[Pixel coordinate grounding data]
#####
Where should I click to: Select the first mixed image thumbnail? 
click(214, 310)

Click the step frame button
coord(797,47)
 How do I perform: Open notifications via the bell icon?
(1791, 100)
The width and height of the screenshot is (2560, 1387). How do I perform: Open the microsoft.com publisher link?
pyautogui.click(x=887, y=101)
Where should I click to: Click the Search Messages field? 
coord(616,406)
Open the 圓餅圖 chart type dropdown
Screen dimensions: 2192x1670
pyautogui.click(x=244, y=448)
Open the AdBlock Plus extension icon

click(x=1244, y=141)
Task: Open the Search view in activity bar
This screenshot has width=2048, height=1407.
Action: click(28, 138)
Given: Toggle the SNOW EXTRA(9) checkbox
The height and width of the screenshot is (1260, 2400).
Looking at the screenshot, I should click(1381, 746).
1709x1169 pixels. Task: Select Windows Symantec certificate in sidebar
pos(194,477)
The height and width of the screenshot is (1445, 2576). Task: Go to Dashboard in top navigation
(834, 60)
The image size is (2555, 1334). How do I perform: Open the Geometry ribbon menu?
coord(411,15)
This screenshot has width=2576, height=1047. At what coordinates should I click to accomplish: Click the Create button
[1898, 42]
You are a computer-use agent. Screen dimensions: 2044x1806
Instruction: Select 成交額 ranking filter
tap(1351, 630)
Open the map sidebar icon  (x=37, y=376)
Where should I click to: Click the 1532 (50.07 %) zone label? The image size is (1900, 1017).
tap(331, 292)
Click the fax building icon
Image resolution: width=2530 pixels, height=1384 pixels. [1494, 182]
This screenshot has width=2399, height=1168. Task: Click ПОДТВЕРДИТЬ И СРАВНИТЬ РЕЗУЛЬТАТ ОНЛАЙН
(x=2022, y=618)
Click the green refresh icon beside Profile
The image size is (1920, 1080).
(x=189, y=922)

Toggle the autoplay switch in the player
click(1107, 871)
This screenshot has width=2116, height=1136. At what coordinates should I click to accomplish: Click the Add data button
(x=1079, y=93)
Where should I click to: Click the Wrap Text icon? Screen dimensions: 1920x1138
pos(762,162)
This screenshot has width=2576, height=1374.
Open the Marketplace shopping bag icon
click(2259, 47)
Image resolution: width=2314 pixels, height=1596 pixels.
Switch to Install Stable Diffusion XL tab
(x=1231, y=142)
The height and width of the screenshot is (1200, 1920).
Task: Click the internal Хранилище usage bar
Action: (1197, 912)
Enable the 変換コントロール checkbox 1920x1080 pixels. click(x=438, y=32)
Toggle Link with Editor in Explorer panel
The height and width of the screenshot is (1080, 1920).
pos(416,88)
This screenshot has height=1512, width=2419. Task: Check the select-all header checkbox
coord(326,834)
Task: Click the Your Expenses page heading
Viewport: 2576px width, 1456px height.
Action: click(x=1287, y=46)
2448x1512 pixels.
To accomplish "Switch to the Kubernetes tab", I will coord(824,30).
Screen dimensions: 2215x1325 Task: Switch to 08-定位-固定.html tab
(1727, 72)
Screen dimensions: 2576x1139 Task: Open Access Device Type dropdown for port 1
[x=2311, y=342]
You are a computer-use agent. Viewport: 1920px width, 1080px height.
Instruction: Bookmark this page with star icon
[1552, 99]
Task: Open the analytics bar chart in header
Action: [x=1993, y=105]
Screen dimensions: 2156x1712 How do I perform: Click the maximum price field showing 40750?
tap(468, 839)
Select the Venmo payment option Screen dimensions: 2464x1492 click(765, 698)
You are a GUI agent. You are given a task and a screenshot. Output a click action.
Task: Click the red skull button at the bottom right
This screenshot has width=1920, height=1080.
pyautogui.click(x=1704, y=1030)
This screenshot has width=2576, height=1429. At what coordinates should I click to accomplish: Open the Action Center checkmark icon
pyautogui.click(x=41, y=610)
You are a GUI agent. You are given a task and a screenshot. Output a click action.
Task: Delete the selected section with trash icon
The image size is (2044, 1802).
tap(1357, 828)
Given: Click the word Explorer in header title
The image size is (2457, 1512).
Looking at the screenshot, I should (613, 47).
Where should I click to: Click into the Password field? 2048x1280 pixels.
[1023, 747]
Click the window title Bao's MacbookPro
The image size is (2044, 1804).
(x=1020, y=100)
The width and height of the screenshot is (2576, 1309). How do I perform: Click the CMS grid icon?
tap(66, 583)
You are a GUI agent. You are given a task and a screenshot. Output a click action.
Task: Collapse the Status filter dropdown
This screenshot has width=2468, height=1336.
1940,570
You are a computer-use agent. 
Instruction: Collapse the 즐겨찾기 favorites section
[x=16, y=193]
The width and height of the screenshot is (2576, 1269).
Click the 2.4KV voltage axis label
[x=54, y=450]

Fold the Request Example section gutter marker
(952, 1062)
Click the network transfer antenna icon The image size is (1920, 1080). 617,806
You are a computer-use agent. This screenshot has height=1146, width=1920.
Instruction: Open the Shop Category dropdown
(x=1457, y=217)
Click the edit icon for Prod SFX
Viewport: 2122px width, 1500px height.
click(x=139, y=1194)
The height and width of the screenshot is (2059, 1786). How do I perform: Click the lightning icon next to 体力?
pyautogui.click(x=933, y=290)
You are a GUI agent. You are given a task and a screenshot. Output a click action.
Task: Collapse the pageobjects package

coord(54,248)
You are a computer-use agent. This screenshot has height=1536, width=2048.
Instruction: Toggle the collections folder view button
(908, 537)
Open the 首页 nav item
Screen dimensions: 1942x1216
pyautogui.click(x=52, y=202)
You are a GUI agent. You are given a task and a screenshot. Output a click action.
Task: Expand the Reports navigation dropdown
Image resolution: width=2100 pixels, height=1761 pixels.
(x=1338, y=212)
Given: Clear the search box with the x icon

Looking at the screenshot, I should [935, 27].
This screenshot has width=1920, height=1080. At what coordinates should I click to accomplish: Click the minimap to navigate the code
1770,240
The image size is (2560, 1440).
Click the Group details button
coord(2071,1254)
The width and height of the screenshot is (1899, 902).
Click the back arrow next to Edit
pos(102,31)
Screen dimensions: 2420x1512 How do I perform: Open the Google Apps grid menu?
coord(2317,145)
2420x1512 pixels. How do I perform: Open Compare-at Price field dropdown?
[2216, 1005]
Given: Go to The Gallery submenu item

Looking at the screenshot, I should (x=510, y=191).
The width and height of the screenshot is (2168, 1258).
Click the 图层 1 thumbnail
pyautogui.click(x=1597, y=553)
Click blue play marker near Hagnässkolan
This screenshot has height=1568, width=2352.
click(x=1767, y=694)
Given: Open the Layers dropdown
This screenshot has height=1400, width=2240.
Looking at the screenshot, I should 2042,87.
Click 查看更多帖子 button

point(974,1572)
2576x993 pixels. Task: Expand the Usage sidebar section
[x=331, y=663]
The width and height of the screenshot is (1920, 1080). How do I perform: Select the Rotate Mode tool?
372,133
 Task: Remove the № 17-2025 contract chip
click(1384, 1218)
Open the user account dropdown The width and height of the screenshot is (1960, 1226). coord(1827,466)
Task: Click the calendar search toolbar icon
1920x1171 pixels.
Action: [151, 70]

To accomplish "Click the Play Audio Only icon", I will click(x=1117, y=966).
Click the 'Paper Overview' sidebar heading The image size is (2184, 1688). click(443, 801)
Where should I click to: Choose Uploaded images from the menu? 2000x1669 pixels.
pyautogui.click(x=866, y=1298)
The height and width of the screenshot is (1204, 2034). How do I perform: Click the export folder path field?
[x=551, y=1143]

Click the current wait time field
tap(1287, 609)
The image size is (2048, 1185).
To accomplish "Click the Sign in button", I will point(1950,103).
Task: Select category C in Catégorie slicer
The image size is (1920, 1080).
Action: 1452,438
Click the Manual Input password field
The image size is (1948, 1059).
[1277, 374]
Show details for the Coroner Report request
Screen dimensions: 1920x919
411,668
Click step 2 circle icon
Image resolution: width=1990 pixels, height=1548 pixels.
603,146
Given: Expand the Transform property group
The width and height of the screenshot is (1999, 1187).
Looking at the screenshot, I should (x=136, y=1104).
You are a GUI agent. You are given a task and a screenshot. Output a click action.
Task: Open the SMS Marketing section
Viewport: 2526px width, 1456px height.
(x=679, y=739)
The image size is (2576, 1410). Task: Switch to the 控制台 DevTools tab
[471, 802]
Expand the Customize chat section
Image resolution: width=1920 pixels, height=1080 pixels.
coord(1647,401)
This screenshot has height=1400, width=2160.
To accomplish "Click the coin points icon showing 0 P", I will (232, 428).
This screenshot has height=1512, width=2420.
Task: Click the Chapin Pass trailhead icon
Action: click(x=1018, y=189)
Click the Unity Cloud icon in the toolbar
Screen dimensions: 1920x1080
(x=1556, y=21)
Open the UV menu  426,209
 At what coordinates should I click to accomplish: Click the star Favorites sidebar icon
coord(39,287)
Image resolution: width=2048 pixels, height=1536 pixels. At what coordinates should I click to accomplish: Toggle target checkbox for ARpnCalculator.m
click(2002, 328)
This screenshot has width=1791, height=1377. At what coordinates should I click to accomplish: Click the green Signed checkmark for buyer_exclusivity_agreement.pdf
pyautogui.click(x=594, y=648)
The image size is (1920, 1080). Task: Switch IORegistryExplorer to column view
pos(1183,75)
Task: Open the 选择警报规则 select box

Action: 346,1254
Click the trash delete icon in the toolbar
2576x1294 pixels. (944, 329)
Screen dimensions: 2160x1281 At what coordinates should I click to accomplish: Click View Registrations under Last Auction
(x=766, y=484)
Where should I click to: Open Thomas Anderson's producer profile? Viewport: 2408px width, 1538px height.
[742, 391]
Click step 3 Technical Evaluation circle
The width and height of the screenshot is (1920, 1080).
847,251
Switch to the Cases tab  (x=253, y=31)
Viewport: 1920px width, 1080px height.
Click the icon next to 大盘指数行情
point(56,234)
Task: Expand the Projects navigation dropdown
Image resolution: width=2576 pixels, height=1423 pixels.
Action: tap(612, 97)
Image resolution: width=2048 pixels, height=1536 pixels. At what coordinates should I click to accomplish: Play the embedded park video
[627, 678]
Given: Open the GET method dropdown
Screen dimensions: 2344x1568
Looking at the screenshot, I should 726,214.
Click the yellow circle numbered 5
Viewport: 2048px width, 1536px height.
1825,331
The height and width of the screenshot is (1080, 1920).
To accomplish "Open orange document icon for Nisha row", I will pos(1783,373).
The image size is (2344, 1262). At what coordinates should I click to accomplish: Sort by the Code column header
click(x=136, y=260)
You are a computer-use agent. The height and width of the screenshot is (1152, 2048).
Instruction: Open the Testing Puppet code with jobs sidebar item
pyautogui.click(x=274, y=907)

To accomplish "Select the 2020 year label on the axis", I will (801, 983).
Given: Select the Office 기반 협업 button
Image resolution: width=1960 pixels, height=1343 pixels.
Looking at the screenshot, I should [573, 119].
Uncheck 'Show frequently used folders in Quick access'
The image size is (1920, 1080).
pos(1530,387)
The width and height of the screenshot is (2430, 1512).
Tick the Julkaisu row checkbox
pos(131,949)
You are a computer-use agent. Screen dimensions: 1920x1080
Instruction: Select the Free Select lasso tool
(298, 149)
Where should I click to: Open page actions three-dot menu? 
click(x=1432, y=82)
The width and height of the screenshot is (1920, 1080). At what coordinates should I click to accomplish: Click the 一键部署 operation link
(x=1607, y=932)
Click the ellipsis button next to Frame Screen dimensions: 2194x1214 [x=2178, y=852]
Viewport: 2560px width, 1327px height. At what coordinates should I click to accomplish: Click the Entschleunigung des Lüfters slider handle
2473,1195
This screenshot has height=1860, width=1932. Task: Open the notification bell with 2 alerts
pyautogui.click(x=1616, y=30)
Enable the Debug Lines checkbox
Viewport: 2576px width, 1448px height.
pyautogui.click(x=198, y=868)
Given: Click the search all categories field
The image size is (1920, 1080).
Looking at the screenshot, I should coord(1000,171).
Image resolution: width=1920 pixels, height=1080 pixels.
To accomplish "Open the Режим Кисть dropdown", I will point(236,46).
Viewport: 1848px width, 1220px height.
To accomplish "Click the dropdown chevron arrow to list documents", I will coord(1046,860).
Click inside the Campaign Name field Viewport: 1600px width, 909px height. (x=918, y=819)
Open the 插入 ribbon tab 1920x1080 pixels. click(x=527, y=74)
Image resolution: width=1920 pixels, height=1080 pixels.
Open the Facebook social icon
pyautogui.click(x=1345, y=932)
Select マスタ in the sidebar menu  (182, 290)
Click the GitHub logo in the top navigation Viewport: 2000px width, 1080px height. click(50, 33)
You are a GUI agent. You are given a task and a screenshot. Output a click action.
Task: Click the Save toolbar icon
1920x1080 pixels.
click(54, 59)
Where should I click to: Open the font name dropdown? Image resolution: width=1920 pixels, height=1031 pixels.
#####
— What needs to be done —
Find each line above that contains "title", and copy those lines.

— Reply to the task —
Given: Click the word Explorer in header title
Click the window title Bao's MacbookPro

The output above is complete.